Wind forecast for 2 am EDT Sunday, July 17, 2016, from the 8 pm EDT Sunday, July 10, 2016 forecast of the GFS model. The GFS model was predicting that there would be three simultaneous named storms in the Eastern Pacific. Image created using our wundermap
with the "Model Data" layer turned on.Darby and Estelle on the way
Tropical Storm Darby is expected to join Celia soon, as Monday morning satellite imagery
showed that an area of disturbed weather located about 350 miles south-southwest of Manzanillo, Mexico (97E) was getting close to tropical depression status. In their 8 am EDT Monday Tropical Weather Outlook,
NHC gave 97E 2-day and 5-day odds of development of 80% and 90%, respectively.
Tropical Storm Estelle is also likely on the way--both the European and GFS models show an area of disturbed weather will develop several hundred miles southwest of the coast of Mexico by the end of this week, and this disturbance has the potential to intensify into a tropical storm over the weekend. In their 8 am EDT Monday Tropical Weather Outlook,
NHC gave this future disturbance 2-day and 5-day odds of development of 0% and 20%, respectively. These potential future Darby and Estelle storms are expected to follow a path similar to Agatha, Blas, and Celia--generally west to west-northwest, away from Mexico. If the Eastern Pacific manages to spit out a Tropical Storm Frank before the end of the month--which is quite possible, given the long-range forecasts of the continued presence of the MJO over the Eastern Pacific into the end of July--this would give us six named storms for the month, which would approach the July record (from 1985) of seven named storms forming in the Eastern Pacific, according to NHC hurricane scientist Eric Blake
The tropical Atlantic is dominated by dry air and dust from the Saharan Air Layer (SAL), seen in orange colors in this satellite analysis from the Meteosat bird. Continued outbreaks of dust and dry air from the SAL are expected over the tropical Atlantic into next week, according to recent model runs.

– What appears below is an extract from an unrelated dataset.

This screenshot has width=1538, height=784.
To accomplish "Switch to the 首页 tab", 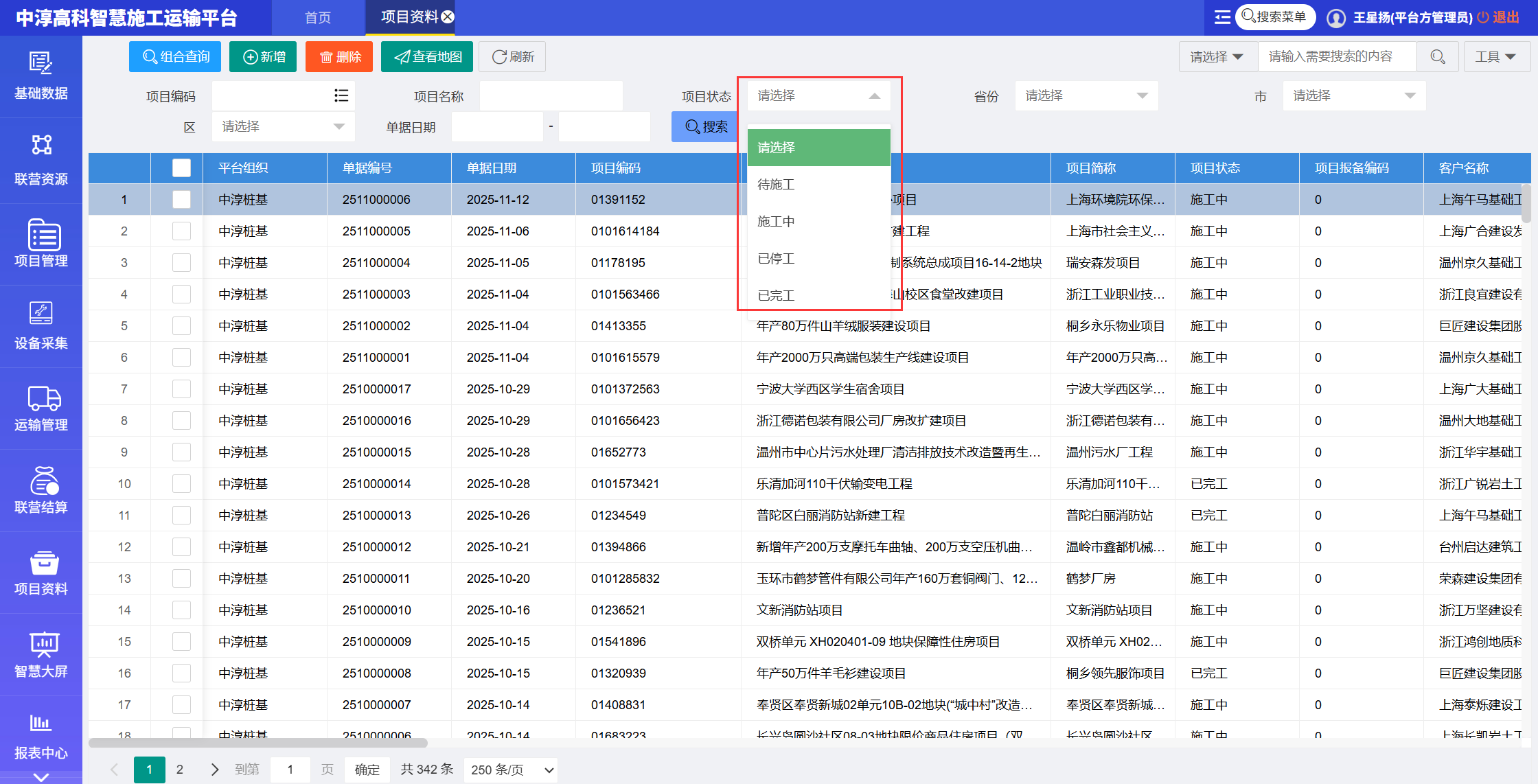I will point(318,18).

Image credit: University of Wisconsin/CIMSS.Nothing cooking in the Atlantic except African dust
As is usually the case when the Eastern Pacific is active, the Atlantic is quiet. This anti-correlation in activity occurs because rising air over the tropical Eastern Pacific typically creates a compensating area of sinking air over the tropical Atlantic. This sinking air creates surface high pressure and dry weather--the antithesis of conditions needed for tropical cyclone formation. There are no tropical cyclone threat areas in the Atlantic to discuss today, and none of the reliable models for tropical cyclone formation is predicting development during the coming five days. I'd be surprised to see a serious threat area develop in the Atlantic until the Eastern Pacific's spasm of activity slows down.Figure 4.

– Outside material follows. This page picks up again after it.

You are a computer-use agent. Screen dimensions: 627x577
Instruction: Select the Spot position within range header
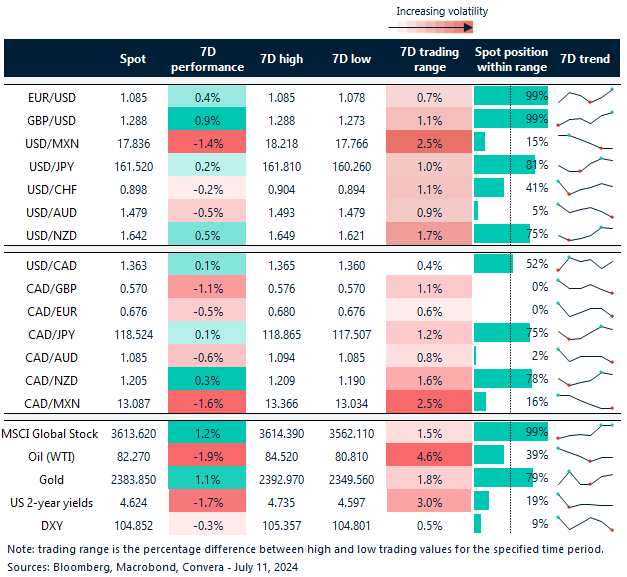(510, 59)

A woman cleans mud and debris after flooding in China's Fujian Province on July 10, 2016 after Tropical Storm Nepartak's landfall. Image credit: Zhang Guojun/XInhua via AP.Typhoon Nepartak's aftermath: 12 dead, $200 million in damageTyphoon Nepartak
sloshed ashore as a weakening tropical storm over China's Fujian Province on Saturday, July 9, bringing heavy rains of 4 - 8" in this region of China closest to Taiwan. The resulting flooding is being blamed
for 9 deaths in China. Eighteen people are missing, and damage is estimated at $135 million. In Taiwan, where Nepartak powered ashore on July 7 as a Category 4 super typhoon with top sustained winds of 150 mph, three deaths are being blamed on the storm, with over $62 million in damage.